Perdí la cuenta de los días, pero estoy segura que hoy se cumplen seis meses, es decir, aproximadamente ciento ochenta días . Acabo de leer la entrada anterior, apenas navegando en el día veintiuno de ésta nueva cotidianidad, con el deseo aún latente de recuperar esa libertad que nos fue arrebatada de un momento a otro,  sin saber que los días se extenderían hasta formar semanas, que muy pronto éstas se acumularían tornándose en meses, y que, en su totalidad, ésta nueva forma de vida abarcaría la mayor parte del año. 

Por mi mente juegan diversas ideas respecto al tiempo transcurrido; éste proceso al que nos vimos obligados a experimentar, naturalmente puso al desnudo cada una de nuestras máscaras, sobre todo aquellas que quizás antes decidimos simplemente negar, evadir,  o pretender que no eran parte de nosotros. La soledad representa entonces una suerte de espejo sin tiempo ni espacio, y el encierro sólo nos dejó una puerta abierta, aquella que nos dirigía ciegamente a nosotros mismos. 

Pensar en alguna forma de escape teniendo plena consciencia que la única limitante establecida es cruzar la puerta al exterior podría resultar contradictorio.

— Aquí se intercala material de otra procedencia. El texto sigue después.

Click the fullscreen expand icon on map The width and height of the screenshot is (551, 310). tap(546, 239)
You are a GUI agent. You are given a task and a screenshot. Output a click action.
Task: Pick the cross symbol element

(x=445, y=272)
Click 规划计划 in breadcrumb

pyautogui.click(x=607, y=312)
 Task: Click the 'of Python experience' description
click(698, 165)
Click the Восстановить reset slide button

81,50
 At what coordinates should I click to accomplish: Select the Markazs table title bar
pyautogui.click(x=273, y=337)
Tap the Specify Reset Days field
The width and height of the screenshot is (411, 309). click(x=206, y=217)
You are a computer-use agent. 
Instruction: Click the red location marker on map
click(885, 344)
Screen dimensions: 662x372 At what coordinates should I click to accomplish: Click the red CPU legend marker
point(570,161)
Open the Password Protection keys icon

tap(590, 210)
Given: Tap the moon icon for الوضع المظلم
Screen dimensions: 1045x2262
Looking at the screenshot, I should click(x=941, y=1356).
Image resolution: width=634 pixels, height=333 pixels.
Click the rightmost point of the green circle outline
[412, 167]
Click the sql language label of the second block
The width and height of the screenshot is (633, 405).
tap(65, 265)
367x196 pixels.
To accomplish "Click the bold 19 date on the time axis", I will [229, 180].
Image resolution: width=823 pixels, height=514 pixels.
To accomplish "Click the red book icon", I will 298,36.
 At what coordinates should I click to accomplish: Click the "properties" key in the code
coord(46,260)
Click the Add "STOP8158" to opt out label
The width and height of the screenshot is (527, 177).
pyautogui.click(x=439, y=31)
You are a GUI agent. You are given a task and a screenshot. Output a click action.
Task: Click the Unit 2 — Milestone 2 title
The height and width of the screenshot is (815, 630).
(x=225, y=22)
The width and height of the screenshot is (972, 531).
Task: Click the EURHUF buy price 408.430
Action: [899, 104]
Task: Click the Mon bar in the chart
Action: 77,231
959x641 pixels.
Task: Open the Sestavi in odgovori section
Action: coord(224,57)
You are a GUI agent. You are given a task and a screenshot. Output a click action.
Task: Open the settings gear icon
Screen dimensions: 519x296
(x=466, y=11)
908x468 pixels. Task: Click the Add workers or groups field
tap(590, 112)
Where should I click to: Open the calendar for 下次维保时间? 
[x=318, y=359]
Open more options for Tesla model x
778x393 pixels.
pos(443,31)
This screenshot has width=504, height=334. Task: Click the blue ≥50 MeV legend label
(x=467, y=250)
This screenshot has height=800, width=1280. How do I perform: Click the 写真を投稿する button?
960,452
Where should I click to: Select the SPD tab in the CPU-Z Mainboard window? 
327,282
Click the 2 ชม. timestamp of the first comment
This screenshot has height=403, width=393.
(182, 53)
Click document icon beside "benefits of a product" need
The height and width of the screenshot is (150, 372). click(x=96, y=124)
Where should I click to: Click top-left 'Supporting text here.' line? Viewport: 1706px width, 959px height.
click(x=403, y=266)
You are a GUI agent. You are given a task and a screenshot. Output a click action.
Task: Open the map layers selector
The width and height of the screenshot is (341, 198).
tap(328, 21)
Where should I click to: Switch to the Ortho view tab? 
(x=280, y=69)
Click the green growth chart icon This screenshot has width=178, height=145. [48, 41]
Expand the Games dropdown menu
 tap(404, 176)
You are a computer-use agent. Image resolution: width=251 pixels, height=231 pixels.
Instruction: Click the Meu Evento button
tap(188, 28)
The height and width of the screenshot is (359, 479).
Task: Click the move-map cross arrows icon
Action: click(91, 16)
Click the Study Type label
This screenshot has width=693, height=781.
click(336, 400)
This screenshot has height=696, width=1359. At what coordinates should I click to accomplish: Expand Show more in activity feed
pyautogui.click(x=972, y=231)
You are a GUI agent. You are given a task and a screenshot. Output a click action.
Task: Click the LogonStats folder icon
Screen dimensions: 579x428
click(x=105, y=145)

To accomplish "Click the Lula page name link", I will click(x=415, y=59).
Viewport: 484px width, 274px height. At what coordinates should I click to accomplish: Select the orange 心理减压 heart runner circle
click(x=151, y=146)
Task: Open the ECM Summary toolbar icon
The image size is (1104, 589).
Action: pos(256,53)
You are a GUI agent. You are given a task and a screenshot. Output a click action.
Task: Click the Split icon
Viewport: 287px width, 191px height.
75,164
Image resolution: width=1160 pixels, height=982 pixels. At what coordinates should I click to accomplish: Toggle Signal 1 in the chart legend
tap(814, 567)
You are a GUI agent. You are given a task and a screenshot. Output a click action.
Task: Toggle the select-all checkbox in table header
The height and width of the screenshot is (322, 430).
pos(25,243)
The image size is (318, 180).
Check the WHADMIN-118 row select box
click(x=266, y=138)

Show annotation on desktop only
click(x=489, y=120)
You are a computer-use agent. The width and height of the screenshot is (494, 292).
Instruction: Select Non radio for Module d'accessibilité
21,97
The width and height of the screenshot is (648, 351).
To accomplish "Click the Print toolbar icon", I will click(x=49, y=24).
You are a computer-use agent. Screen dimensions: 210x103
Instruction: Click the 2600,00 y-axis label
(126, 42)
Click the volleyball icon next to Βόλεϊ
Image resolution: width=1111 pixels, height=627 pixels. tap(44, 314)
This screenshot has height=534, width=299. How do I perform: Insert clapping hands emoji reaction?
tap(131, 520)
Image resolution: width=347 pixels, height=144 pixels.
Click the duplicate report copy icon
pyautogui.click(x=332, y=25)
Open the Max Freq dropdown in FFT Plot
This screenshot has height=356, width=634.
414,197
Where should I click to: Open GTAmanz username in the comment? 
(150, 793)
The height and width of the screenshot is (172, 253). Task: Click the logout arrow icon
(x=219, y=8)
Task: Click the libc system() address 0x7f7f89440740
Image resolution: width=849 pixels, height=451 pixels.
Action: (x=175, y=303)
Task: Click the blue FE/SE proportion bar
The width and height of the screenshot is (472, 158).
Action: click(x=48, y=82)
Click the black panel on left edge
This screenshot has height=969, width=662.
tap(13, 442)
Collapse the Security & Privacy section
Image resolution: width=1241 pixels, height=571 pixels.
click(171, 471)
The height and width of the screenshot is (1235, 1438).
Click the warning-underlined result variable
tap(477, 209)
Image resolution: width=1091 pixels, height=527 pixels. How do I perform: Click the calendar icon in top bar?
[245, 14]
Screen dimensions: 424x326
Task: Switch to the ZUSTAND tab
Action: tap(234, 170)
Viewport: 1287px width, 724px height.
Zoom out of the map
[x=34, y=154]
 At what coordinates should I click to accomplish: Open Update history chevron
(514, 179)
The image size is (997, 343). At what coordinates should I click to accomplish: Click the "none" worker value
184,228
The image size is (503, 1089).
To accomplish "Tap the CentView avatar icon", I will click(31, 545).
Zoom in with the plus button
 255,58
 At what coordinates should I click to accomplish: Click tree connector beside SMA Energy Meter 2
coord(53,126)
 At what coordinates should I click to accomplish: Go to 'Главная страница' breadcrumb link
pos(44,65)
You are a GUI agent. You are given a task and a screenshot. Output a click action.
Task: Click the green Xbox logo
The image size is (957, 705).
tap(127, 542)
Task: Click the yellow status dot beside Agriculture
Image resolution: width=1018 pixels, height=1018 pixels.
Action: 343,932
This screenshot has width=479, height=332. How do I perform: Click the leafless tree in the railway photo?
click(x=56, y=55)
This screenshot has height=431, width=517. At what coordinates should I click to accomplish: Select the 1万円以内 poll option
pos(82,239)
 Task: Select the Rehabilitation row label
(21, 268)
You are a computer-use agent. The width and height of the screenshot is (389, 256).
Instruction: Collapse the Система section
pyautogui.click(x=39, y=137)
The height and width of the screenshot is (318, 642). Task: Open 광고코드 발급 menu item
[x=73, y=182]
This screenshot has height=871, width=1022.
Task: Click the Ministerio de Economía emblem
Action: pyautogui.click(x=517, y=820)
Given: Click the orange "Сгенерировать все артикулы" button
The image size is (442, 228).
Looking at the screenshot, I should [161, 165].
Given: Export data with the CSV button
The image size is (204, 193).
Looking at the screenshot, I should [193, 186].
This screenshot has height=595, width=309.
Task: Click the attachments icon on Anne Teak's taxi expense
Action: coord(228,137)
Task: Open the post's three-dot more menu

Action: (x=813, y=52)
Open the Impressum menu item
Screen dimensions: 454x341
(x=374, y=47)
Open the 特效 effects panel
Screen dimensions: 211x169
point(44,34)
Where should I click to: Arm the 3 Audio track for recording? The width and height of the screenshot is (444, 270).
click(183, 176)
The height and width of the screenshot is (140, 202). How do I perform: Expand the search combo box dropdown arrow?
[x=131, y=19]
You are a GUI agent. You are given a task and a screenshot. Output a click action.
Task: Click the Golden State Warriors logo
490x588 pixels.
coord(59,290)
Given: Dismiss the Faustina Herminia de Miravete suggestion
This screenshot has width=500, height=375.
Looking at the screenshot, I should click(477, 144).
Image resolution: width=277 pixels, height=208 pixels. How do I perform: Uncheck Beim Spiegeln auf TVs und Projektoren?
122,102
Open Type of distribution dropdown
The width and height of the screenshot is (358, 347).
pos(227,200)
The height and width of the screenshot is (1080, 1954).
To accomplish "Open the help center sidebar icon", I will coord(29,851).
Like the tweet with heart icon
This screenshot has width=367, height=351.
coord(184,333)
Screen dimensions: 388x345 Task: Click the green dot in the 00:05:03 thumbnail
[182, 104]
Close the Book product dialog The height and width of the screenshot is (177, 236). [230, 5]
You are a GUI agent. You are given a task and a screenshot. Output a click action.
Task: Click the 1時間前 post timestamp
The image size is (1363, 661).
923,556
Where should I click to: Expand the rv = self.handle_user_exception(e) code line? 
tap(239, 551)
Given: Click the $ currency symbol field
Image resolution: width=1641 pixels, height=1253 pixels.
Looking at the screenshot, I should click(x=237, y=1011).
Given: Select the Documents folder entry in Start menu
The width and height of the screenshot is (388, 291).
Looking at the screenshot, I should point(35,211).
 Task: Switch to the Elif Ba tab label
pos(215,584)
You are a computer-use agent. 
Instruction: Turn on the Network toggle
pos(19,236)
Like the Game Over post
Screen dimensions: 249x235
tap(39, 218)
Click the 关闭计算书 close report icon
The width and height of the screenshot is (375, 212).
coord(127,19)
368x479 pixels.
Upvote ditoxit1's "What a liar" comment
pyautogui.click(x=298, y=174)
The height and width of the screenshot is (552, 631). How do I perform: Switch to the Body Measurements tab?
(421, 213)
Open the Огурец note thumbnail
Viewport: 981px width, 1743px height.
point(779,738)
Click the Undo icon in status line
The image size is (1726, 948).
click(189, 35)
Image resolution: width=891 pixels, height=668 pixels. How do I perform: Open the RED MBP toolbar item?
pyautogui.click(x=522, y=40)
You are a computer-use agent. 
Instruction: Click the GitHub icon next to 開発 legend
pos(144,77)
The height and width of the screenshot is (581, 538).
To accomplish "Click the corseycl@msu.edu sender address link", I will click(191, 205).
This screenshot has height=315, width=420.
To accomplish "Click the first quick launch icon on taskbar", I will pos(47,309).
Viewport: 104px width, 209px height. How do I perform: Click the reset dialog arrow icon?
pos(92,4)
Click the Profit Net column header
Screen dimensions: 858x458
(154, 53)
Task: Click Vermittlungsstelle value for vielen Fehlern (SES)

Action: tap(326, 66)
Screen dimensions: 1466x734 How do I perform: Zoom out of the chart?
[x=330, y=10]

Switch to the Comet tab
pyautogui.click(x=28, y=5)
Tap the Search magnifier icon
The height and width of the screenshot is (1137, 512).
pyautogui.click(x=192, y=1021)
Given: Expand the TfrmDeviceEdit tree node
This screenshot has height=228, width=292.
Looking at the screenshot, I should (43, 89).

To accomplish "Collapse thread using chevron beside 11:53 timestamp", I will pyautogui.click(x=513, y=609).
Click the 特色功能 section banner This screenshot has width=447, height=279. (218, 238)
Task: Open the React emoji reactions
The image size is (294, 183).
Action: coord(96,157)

Sin embargo, ésta idea nos aproxima a reconsiderar nuestros hábitos y conductas pre-pandemia. ¿Por qué para algunos la soledad nos resulta tan insoportable? ¿Acaso la narrativa propia nos indica que aquello que creíamos disfrutar en el exterior sólo tenía como fin cegarnos a estar con uno mismo?  En lo personal, creo que muchos aspectos de mi vida tienen como propósito (¿o pretexto?) ocuparme, consumirme, agotarme, para así reducir el tiempo a solas al mínimo. Después de negar ésta nueva realidad para después asumirla como inevitable, la reconciliación con la soledad comienza a hacerse tangible. Y quizás aquello que uno evadía de sí mismo no es más que una pieza más de un rompecabezas abandonado, y ésta pausa en el tiempo no es sino un retorno.